3. Conflict Prevention
Some plugins conflict with each other, causing JavaScript errors or layout issues. Instead of deactivating plugins site-wide, you can disable them only on pages where conflicts occur.
For example:
- Disable a slider plugin on pages with a different slider
- Turn off a page builder on posts using the classic editor
- Skip animation libraries on static pages
4. Developer & Agency Workflows
If you build client sites, you know the struggle: clients install plugins they don’t need, and performance suffers. Plugins Disabler gives you a way to optimize their sites without removing functionality.
You can:
- Set up optimized rules as part of your site delivery
- Document which plugins run where
- Prevent unnecessary plugin load without restricting client access
How It Works
Plugins Disabler hooks into WordPress early—before plugins are initialized—and filters the active plugins list based on the current URL. If a rule matches, the specified plugins are removed from the active list for that request only.
This means:
- ✅ Disabled plugins are never loaded into memory
- ✅ Their code never runs
- ✅ Their assets are never enqueued
- ✅ Zero performance overhead (it’s just a list filter)

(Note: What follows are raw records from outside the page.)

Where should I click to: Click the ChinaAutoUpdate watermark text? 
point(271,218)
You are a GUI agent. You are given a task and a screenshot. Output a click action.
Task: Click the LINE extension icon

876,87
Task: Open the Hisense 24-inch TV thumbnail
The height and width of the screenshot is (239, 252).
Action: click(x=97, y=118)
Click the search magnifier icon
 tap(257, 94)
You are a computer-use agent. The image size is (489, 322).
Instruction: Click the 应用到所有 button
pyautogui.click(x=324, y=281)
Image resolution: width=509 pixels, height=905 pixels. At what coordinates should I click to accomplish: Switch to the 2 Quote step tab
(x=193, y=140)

The feature is frontend-only. Plugins are never disabled in the admin area, during AJAX requests, or when running WP-CLI commands—so your admin experience and background processes remain unaffected.
Creating Rules
Each rule consists of:
- A name (for your reference)
- Enable/disable toggle (activate or deactivate the rule without deleting it)
- Target type:
- URL-based: Match specific paths like
/shop/,/blog/, or/landing-page/ - Post-based: Select specific posts or pages via search
- URL-based: Match specific paths like
- Plugins to disable: Multi-select from your installed plugins list
Rules support prefix matching, so a rule for /shop/ automatically matches /shop/product-name/ and /shop/category/.
You can create as many rules as you need. Rules are processed in order, and multiple rules can match the same page.
Real-World Examples
Example 1: Disable WooCommerce on Non-Shop Pages
Target: URL / (homepage) Disable: WooCommerce, WooCommerce Blocks, WooCommerce Payments Result: Homepage loads without e-commerce overhead
Example 2: Optimize Landing Pages
Target: URL /landing-page/ Disable: Contact Form 7, Jetpack, Yoast SEO, Akismet Result: Lean, fast landing page with minimal plugin load
Example 3: Disable Page Builder on Blog Posts
Target: Post selection (all blog category posts) Disable: Elementor, Elementor Pro Result: Blog posts load faster without page builder code
Example 4: Skip Plugins on Static Pages
Target: Page selection (About, Privacy Policy, Terms) Disable: WPForms, MonsterInsights, Social Snap Result: Static pages load instantly
Safety & Best Practices
- DevKit itself is protected: You can never accidentally disable the DevKit plugin
- Admin always works: Rules only apply to frontend requests
- No conflicts with caching: Works seamlessly with caching plugins and CDNs
- Multisite compatible: Rules respect sitewide plugins
- Easy to test: Toggle rules on/off without deleting them
Before deploying rules on a live site, test them on staging to ensure nothing breaks.
When Should You Use This?
- High-traffic pages where every millisecond counts (landing pages, checkout flows)
- Blog posts that don’t need heavy plugins
- Static pages that load unnecessary code
- E-commerce sites where shop plugins run on non-shop pages
- Membership sites where gated content loads everywhere
- Sites with 15+ plugins where optimization matters
The Bottom Line
Most WordPress sites load way more code than they need on every page. Plugins Disabler gives you surgical control over plugin loading, so you can:
- Reduce memory usage
- Speed up page load times
- Prevent plugin conflicts
- Optimize high-traffic pages
- Keep your plugin library without sacrificing performance
It’s like putting your plugins on a diet—only loading what’s necessary, when it’s necessary.
Stop loading everything everywhere. Start optimizing.